Answer these questions from the article below on magic mushroom sales:
(a) Which two substances in magic mushrooms are controlled as Class A drugs?
(b) How long could a possession conviction put someone in jail?
(c) According to Chris Territt, what did Customs and Excise rule about the sale of fresh psilocybe mushrooms?

Given text:
━━━━━━━━

Traders selling magic mushrooms could be jailed despite the fact it is legal to sell them in their natural state, the Home Office says.
Magic mushrooms are treated as a Class A drug when 'processed'
It is only illegal to possess or supply magic mushrooms that have been "processed", such as frozen or dried.
Numerous online and high street traders have begun operating in recent months.
But the Home Office has looked at the law and now believes "if fresh magic mushrooms are packaged as a product and are offered for sale that is unlawful".
A Home Office spokesman said: "It is an operational matter for the police whether or not to initiate a prosecution. If they decide to do so, it would then be a matter for the courts to determine whether any misuse of drugs offence has been committed".
Magic mushrooms contain the substances psilocin and psilocybin, and these are controlled as a Class A drugs in "processed" mushrooms.
Most common form is Liberty cap (Psilocybe semilanceata)
Can be eaten raw, dried, cooked in food or stewed in tea
Similar effects to LSD, though shorter, milder "trip"
Can make people feel sick, tired and disoriented
People convicted of supplying them could be jailed for life and face an unlimited fine. A possession conviction could earn seven years in jail and a fine.
National Drug Prevention Alliance director Peter Stoker said that eliminating magic mushroom trading would be "a move in the right direction".
"We need to look at [magic mushrooms] in the same way as other drugs of abuse," he said.
"With any kind of intoxication you have got risks of accident either to the person involved or to other people and that has got to be a health and safety issue.
"But the main thing is that it is the thin end of the drug abuse wedge. It preconditions people to getting their highs and kicks in life by putting toxic chemicals inside themselves."
But Chris Territt, business manager of magic mushroom retailer Psyche Deli, said: "Whilst the government is moving to relax the laws on cannabis in order to free up police time, this seems to be a contradictory move.
"We would obviously welcome regulation or licensing to bring the industry up to recognised standards, but a total ban would be incredibly draconian.
"We do not sell to under-18s and we give all our customers all the advice they need to enjoy mushrooms in a responsible way."
He added that Psyche Deli had received a ruling from Customs and Excise saying that the sale of fresh psilocybe mushrooms was liable for VAT.
"If the government is taking 17.5% of every transaction we make, how can they say our product is not legal?"

━━━━━━━━

Information:

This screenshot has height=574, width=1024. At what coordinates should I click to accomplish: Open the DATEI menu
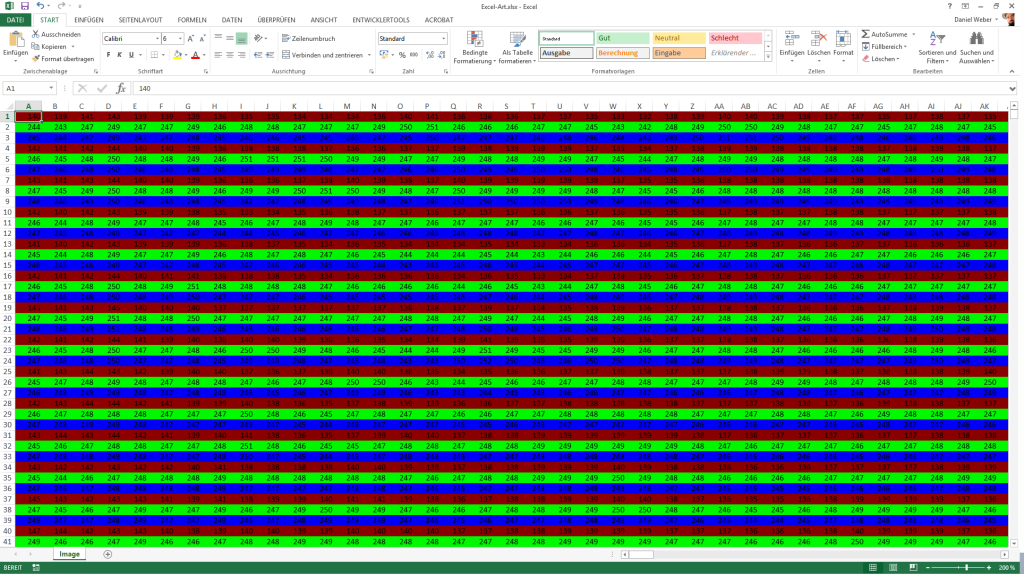pyautogui.click(x=16, y=19)
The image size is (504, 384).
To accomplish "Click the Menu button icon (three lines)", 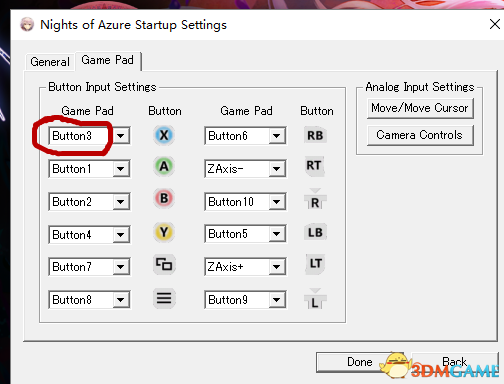I will [164, 298].
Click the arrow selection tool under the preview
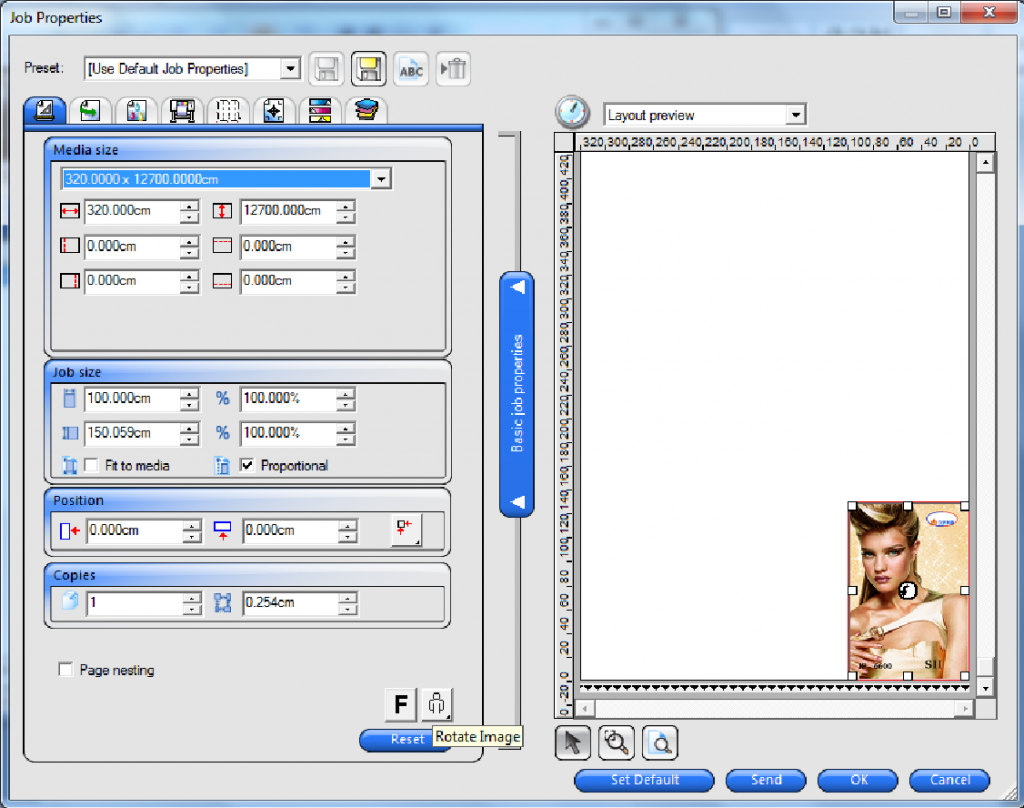Screen dimensions: 1024x808 pyautogui.click(x=572, y=742)
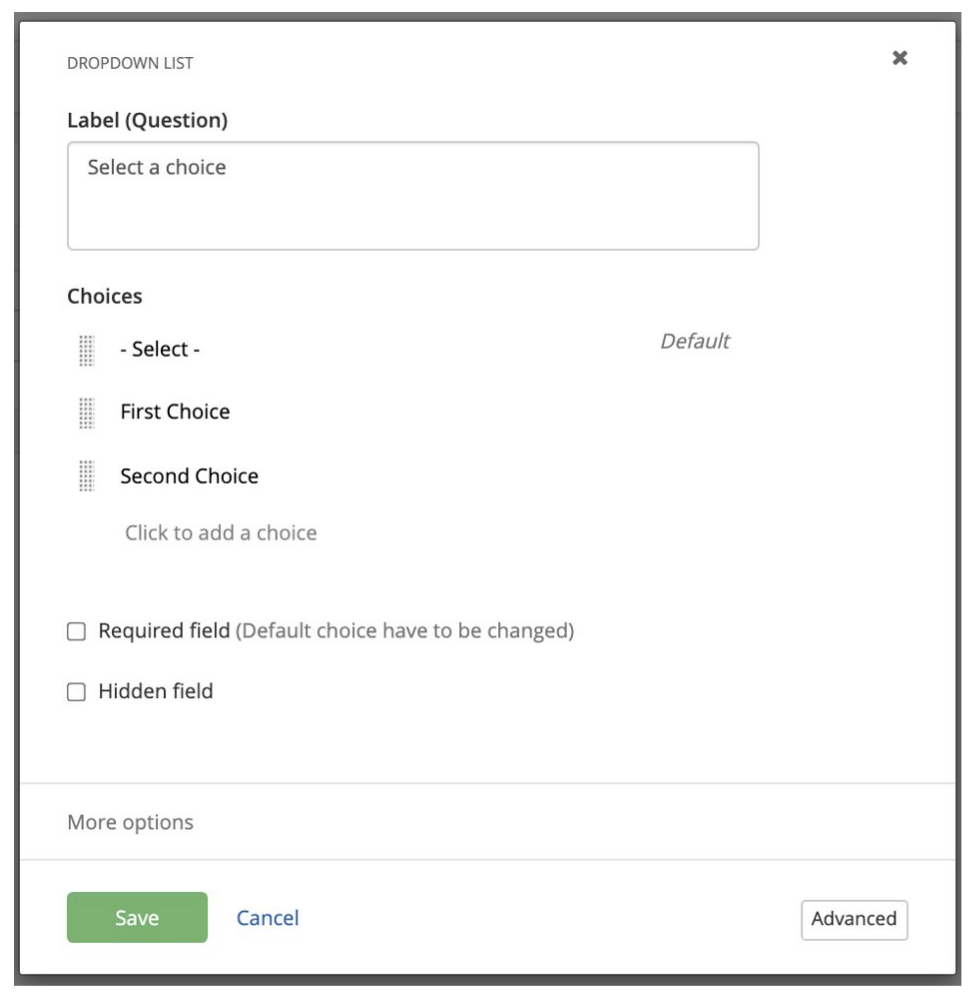Close the Dropdown List dialog with X

pos(899,59)
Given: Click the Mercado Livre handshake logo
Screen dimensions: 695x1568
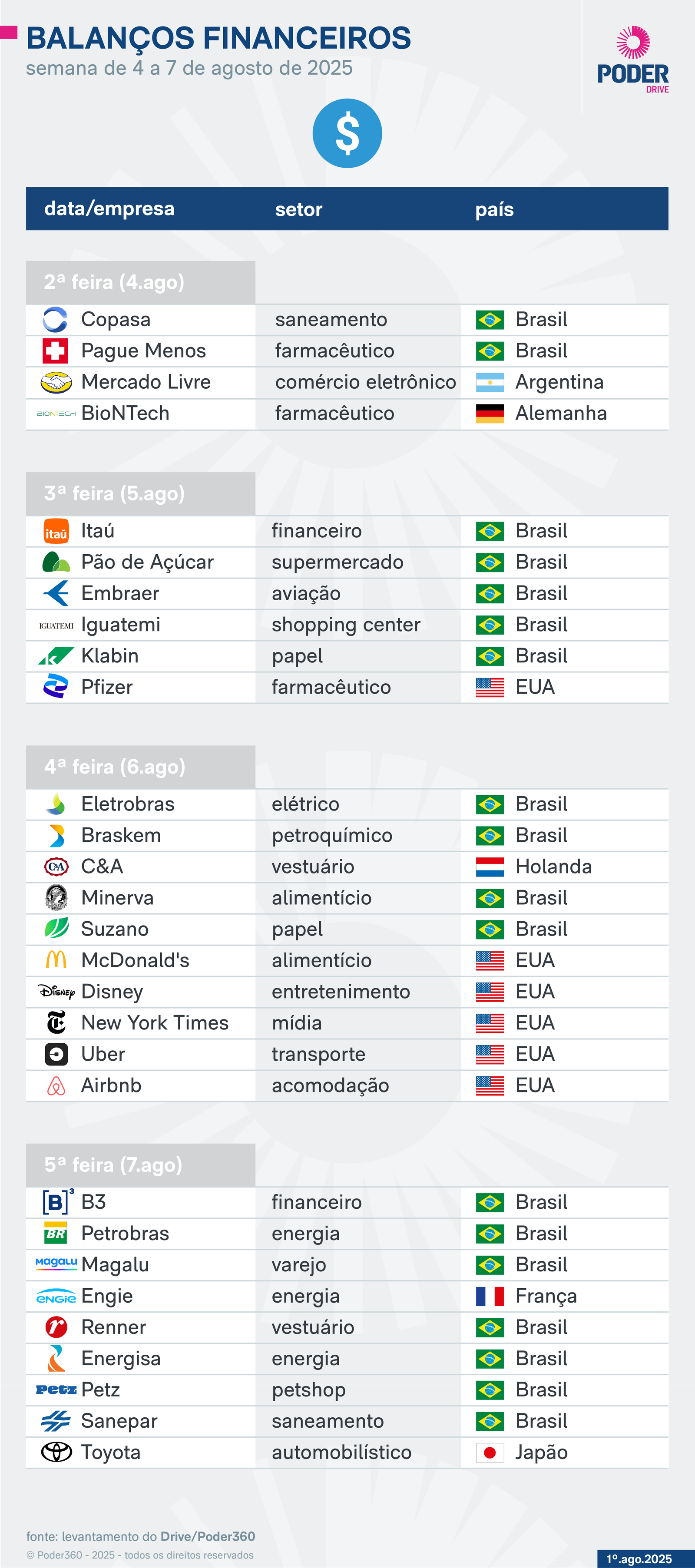Looking at the screenshot, I should [x=56, y=382].
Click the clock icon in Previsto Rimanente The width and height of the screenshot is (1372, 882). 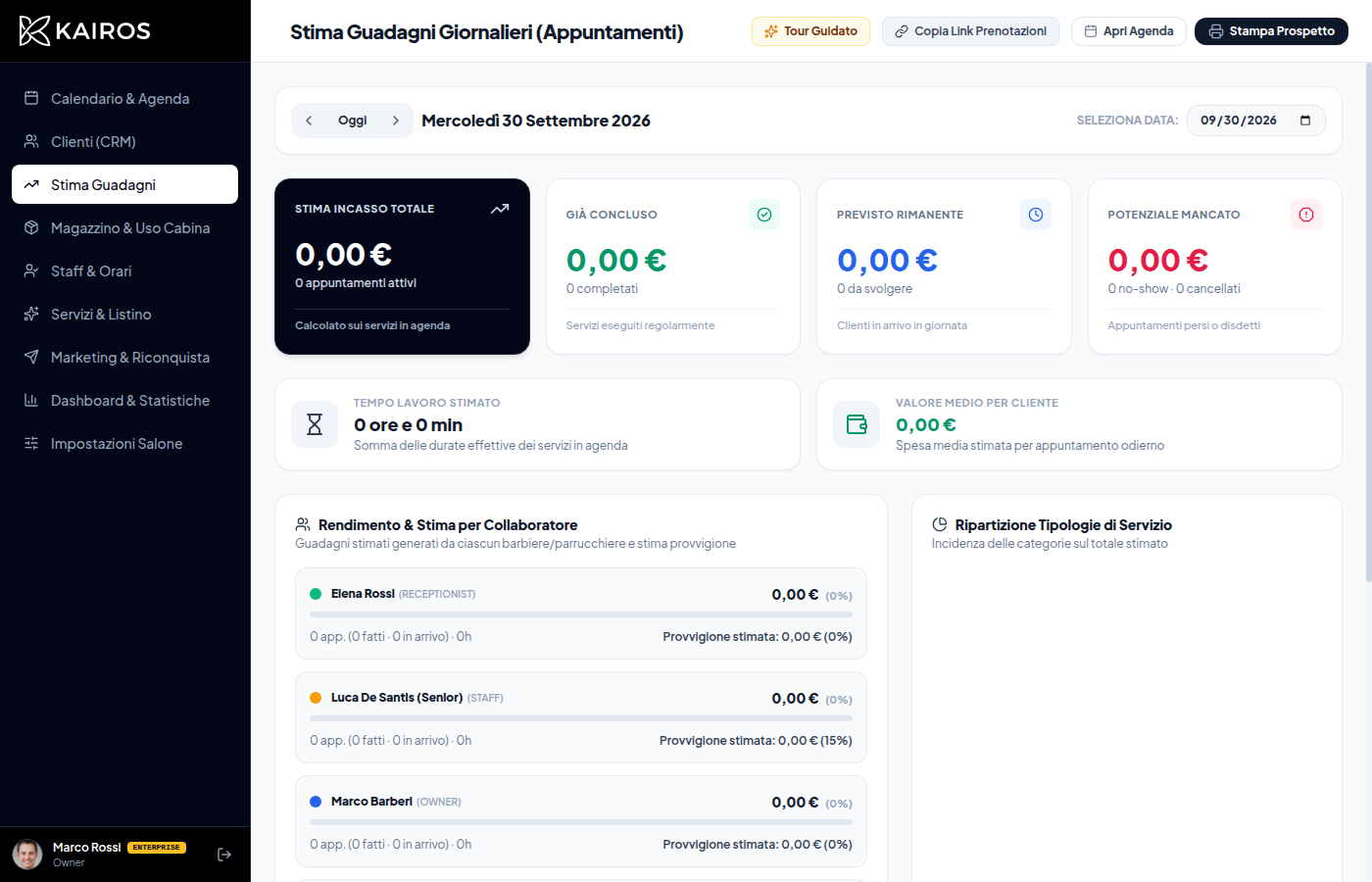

━━━━━━━━

Answer box:
(a) Psilocin and psilocybin.
(b) Seven years.
(c) The sale of fresh psilocybe mushrooms was liable for VAT.